(Stored data entries)

--- START ---

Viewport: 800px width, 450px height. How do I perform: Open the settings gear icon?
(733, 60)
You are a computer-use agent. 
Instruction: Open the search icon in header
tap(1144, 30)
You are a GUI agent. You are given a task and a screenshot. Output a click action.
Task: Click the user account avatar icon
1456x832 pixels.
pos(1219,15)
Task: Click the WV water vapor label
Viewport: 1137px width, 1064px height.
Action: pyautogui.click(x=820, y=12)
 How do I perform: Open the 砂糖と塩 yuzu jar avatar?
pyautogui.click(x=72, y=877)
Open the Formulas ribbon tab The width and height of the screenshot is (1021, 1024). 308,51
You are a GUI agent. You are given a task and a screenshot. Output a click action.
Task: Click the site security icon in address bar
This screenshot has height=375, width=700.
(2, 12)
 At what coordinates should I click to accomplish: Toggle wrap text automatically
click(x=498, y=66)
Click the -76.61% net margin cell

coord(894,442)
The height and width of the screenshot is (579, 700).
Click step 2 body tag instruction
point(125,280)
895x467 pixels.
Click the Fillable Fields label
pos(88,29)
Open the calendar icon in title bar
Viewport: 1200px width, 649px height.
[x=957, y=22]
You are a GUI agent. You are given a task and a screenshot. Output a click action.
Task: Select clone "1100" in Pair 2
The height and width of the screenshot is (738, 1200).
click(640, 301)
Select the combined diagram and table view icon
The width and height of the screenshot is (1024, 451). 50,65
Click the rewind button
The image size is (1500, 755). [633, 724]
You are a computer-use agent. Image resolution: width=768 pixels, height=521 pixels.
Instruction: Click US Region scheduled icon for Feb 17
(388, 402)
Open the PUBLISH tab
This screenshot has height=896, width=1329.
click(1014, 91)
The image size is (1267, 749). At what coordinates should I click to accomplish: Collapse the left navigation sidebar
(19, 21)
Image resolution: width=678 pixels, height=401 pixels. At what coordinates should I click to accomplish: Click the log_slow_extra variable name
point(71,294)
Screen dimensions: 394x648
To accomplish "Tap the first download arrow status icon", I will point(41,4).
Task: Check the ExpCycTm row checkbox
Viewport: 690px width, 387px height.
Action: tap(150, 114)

--- END ---

Instructions to follow:
Exactly as written, output all of the entries.

Result:
Viewport: 800px width, 450px height. How do I perform: Open the settings gear icon?
(733, 60)
You are a computer-use agent. 
Instruction: Open the search icon in header
tap(1144, 30)
You are a GUI agent. You are given a task and a screenshot. Output a click action.
Task: Click the user account avatar icon
1456x832 pixels.
pos(1219,15)
Task: Click the WV water vapor label
Viewport: 1137px width, 1064px height.
Action: pyautogui.click(x=820, y=12)
 How do I perform: Open the 砂糖と塩 yuzu jar avatar?
pyautogui.click(x=72, y=877)
Open the Formulas ribbon tab The width and height of the screenshot is (1021, 1024). 308,51
You are a GUI agent. You are given a task and a screenshot. Output a click action.
Task: Click the site security icon in address bar
This screenshot has height=375, width=700.
(2, 12)
 At what coordinates should I click to accomplish: Toggle wrap text automatically
click(x=498, y=66)
Click the -76.61% net margin cell

coord(894,442)
The height and width of the screenshot is (579, 700).
Click step 2 body tag instruction
point(125,280)
895x467 pixels.
Click the Fillable Fields label
pos(88,29)
Open the calendar icon in title bar
Viewport: 1200px width, 649px height.
[x=957, y=22]
You are a GUI agent. You are given a task and a screenshot. Output a click action.
Task: Select clone "1100" in Pair 2
The height and width of the screenshot is (738, 1200).
click(640, 301)
Select the combined diagram and table view icon
The width and height of the screenshot is (1024, 451). 50,65
Click the rewind button
The image size is (1500, 755). [633, 724]
You are a computer-use agent. Image resolution: width=768 pixels, height=521 pixels.
Instruction: Click US Region scheduled icon for Feb 17
(388, 402)
Open the PUBLISH tab
This screenshot has height=896, width=1329.
click(1014, 91)
The image size is (1267, 749). At what coordinates should I click to accomplish: Collapse the left navigation sidebar
(19, 21)
Image resolution: width=678 pixels, height=401 pixels. At what coordinates should I click to accomplish: Click the log_slow_extra variable name
point(71,294)
Screen dimensions: 394x648
To accomplish "Tap the first download arrow status icon", I will point(41,4).
Task: Check the ExpCycTm row checkbox
Viewport: 690px width, 387px height.
Action: tap(150, 114)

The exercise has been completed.